───── Items ─────
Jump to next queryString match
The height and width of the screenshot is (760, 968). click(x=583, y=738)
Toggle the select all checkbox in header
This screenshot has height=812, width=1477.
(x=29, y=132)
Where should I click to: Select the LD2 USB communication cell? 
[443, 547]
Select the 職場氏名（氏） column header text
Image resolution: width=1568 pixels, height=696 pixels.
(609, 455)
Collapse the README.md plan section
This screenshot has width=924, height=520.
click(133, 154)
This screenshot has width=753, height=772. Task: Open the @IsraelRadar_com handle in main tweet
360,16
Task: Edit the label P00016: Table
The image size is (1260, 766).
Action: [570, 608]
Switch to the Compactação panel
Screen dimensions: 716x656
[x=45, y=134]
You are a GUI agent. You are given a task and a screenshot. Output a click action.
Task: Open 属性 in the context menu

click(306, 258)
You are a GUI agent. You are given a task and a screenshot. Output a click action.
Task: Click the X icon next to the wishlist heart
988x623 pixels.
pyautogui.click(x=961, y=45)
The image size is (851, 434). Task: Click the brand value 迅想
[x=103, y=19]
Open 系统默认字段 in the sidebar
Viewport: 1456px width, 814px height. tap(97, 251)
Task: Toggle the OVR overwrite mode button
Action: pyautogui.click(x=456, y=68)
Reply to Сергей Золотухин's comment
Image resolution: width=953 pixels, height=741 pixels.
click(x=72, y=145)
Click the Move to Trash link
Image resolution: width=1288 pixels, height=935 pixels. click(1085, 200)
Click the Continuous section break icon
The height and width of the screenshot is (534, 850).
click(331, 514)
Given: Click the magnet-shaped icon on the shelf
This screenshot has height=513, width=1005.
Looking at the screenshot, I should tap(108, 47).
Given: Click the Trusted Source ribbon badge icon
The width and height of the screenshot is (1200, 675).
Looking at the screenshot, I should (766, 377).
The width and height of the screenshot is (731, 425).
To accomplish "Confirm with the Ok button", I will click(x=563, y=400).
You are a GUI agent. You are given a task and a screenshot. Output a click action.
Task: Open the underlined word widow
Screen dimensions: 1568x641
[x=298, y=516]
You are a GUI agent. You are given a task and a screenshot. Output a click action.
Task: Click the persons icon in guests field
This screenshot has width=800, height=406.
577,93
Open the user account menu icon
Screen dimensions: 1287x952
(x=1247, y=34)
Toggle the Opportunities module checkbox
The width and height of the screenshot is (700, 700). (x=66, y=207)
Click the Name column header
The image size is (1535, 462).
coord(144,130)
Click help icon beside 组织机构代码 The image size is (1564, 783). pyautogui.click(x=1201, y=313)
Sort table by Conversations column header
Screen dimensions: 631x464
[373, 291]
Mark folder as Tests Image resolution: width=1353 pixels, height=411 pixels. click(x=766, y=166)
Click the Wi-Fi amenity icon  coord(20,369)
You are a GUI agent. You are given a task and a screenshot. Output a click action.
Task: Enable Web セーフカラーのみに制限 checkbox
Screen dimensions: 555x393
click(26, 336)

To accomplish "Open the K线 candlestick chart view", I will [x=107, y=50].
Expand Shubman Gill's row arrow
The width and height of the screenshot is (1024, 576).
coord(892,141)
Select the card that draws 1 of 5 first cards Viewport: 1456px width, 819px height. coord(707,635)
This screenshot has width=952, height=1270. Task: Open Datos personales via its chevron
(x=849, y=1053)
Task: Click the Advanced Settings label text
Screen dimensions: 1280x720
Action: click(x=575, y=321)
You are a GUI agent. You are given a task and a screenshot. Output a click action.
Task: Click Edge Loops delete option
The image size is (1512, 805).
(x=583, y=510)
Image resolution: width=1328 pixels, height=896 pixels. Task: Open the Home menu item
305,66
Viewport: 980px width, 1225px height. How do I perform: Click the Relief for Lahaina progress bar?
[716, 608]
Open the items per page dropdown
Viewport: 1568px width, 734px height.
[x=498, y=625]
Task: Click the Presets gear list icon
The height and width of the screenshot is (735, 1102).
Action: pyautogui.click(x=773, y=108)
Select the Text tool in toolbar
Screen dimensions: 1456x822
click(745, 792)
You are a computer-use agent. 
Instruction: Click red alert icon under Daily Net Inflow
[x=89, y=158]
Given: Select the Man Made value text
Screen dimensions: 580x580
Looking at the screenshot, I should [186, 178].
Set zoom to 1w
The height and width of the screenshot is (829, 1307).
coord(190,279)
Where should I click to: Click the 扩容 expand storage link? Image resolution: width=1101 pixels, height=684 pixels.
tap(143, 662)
─────
> Stated task
Please copy the listing word for word, from its first line through the line containing "[x=45, y=134]".

> Solution below
Jump to next queryString match
The height and width of the screenshot is (760, 968). click(x=583, y=738)
Toggle the select all checkbox in header
This screenshot has height=812, width=1477.
(x=29, y=132)
Where should I click to: Select the LD2 USB communication cell? 
[443, 547]
Select the 職場氏名（氏） column header text
Image resolution: width=1568 pixels, height=696 pixels.
(609, 455)
Collapse the README.md plan section
This screenshot has width=924, height=520.
click(133, 154)
This screenshot has width=753, height=772. Task: Open the @IsraelRadar_com handle in main tweet
360,16
Task: Edit the label P00016: Table
The image size is (1260, 766).
Action: [570, 608]
Switch to the Compactação panel
Screen dimensions: 716x656
[x=45, y=134]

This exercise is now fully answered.